You’re never in fear of your character’s life, and you don’t need to be. The humour of Field Work is that you might have completely screwed a mission, perilously rammed against a door trying to hold off an office full of brain-bug infected accountants, and you won’t be worried about your life; you’ll be worried about how the boss is really gonna rip you a new one for this and you should really speak with Steve about getting some anti-spellware in Lynux.

The revolving GM mechanic was overplayed in Threeforged but it works here, keeping every player invested and entertained. Everyone gets a spotlight and then you get to roleplay together in lunch and debrief scenes, which are absolutely hilarious.

That’s because the game mechanic is incredibly unbalanced. One player will turn up battered and covered in snailman vomit, complaining about how they literally when through hell this morning, but the next player will say they had it easy with an old lady who simply didn’t have the monitor plugged in and then it was an early lunch.

But that imbalance doesn’t matter! It’s crazy and ridiculous and dumb and that’s exactly what Field Work is; a crazy, ridiculous, dumb world where your character is playing it straight trying to earn a living. It’s sitcom material and it fits the tabletop roleplaying environment perfectly. (There’s another game in Threeforged I think can work beautifully next to Field Work and that’s The Hot Seat. Check it out.)

The flavor text makes you fall in love with this game even before you’re a third of the way through the document  and the character creation questionnaire is simply brilliant. There’s so much good work here. There’s even a list of alternative settings in case your group might not be so IT savvy, and they’re all good suggestions.

But the most telling reason why Field Work will likely win is because it has survived playtest reviews with flying colours.
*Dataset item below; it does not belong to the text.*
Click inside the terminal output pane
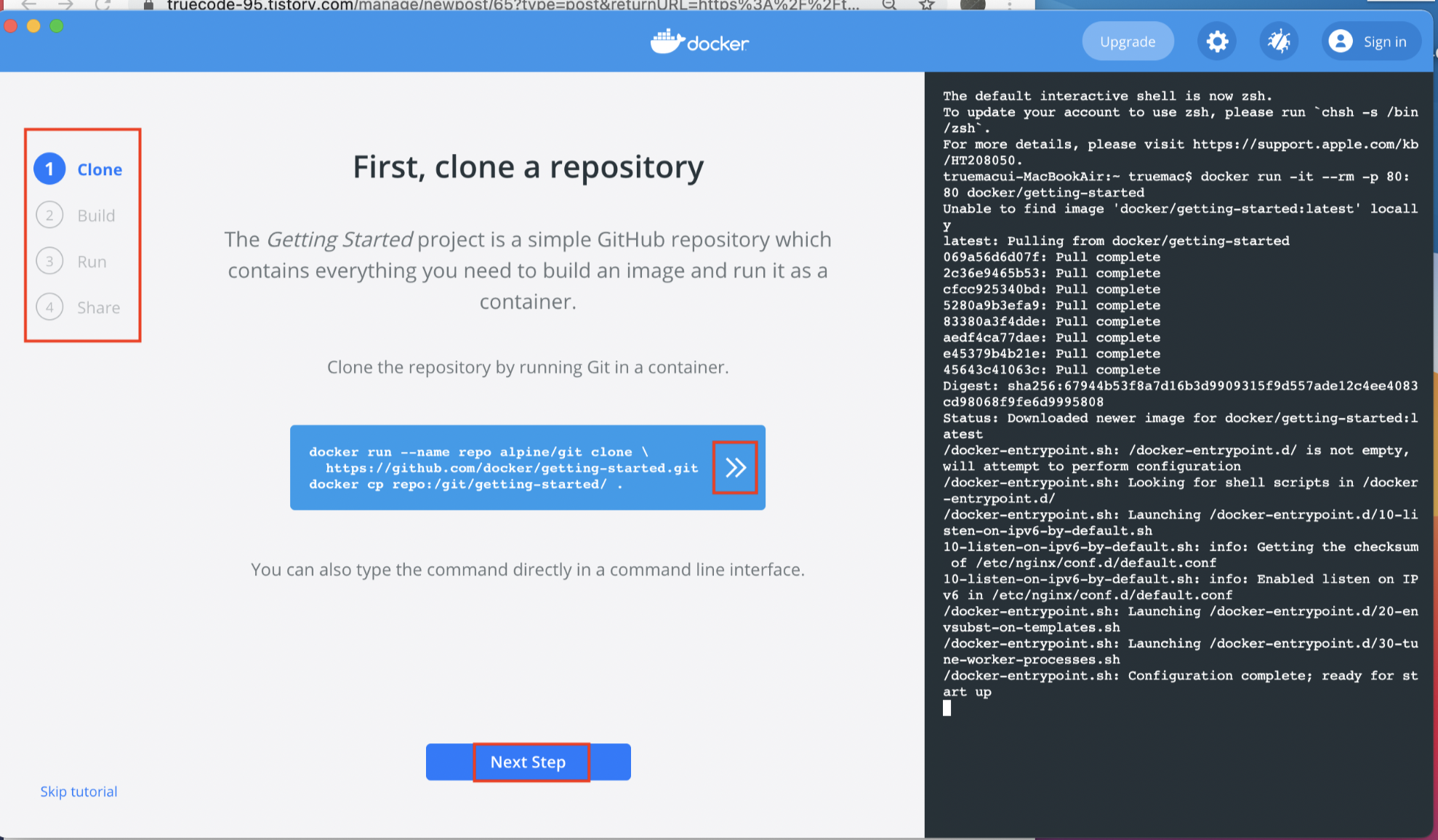The width and height of the screenshot is (1438, 840). [1178, 770]
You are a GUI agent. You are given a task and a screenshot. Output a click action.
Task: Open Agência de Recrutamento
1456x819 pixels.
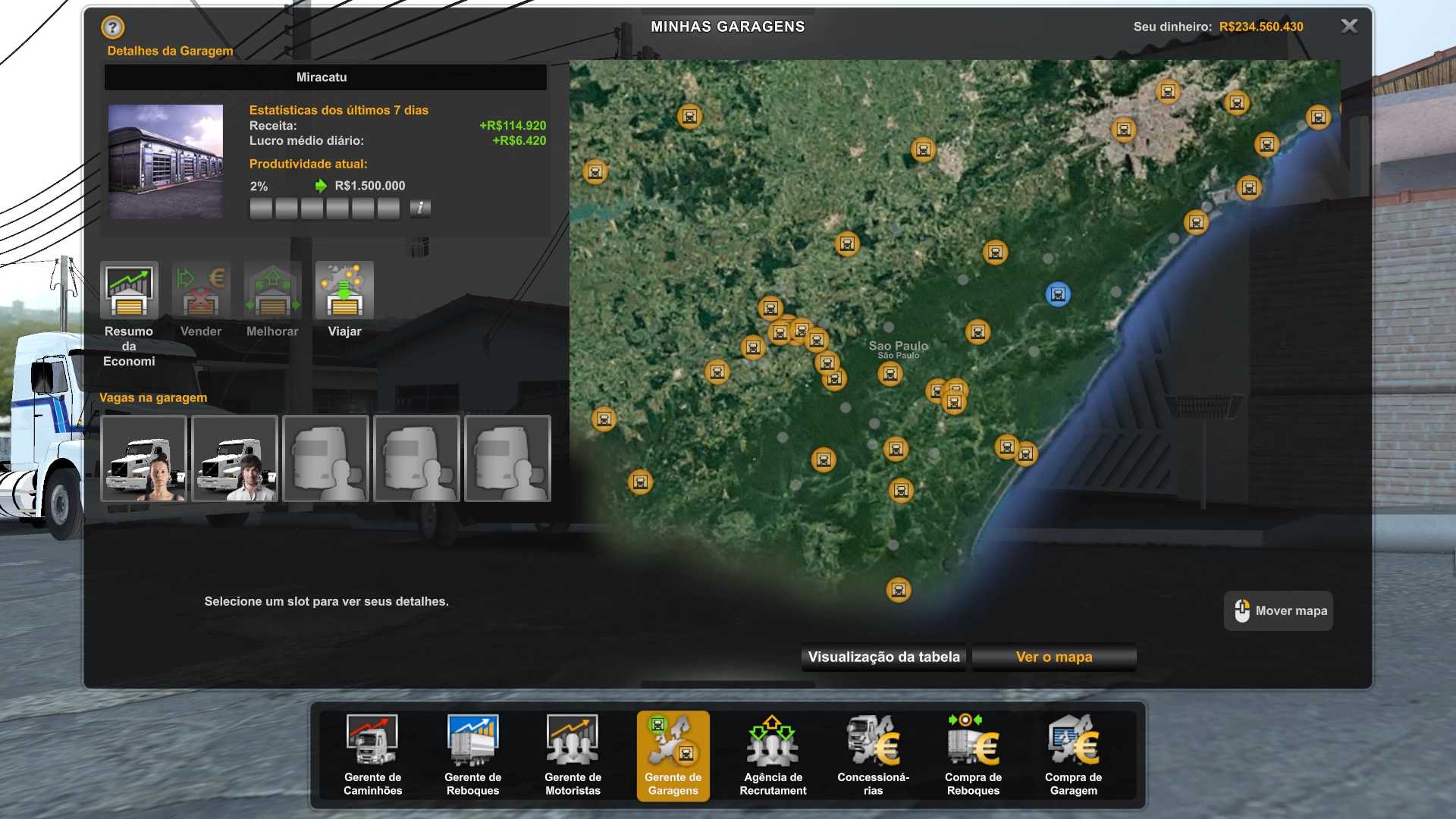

Since the games were released, Field Work seems to have been played more than any other game apart from In A Week of Sharks. But of the reviews I’ve seen, Field Work seems to be the one that plays best in actual play, and I’m not surprised. There’s so much to like about it.

There’s a perfect mix of spotlight mini-adventures and multi-PC freeform, mundane quibbles and completely bonkers disasters. It rewards you for playing a fatalistic old curmudgeon instead of a kick-ass super ninja. You might even have kick-ass super ninjas burst into the room right while you’re in the middle of an important download and you need to fend them off only with the knowledge that they’re violating six electrical safety standards. Who doesn’t want to play that?

It’s fun and exciting and dynamic and it makes you want to play it. And why wouldn’t you? It’s hilarious! It never takes itself seriously and it encourages you not to do so either. And for all of that it’s quite clever and professional. It’s neat, without going overboard on graphic design.

I didn’t actually rate Field Work highest of these games when I did my reviews. I rated it eleventh (you can read my reviews in earlier entries). But I have to look at all of them in a different light when you compare them only to each other.

And when you look at them together you end up asking a good question; which one of these games do I most want to play? To which Field Work stands up and says “Here I am!” (possibly pushing Last Year’s Magic back in its seat while doing so).

There’s no arguing with it; it’s just so delightfully charming. It has to win.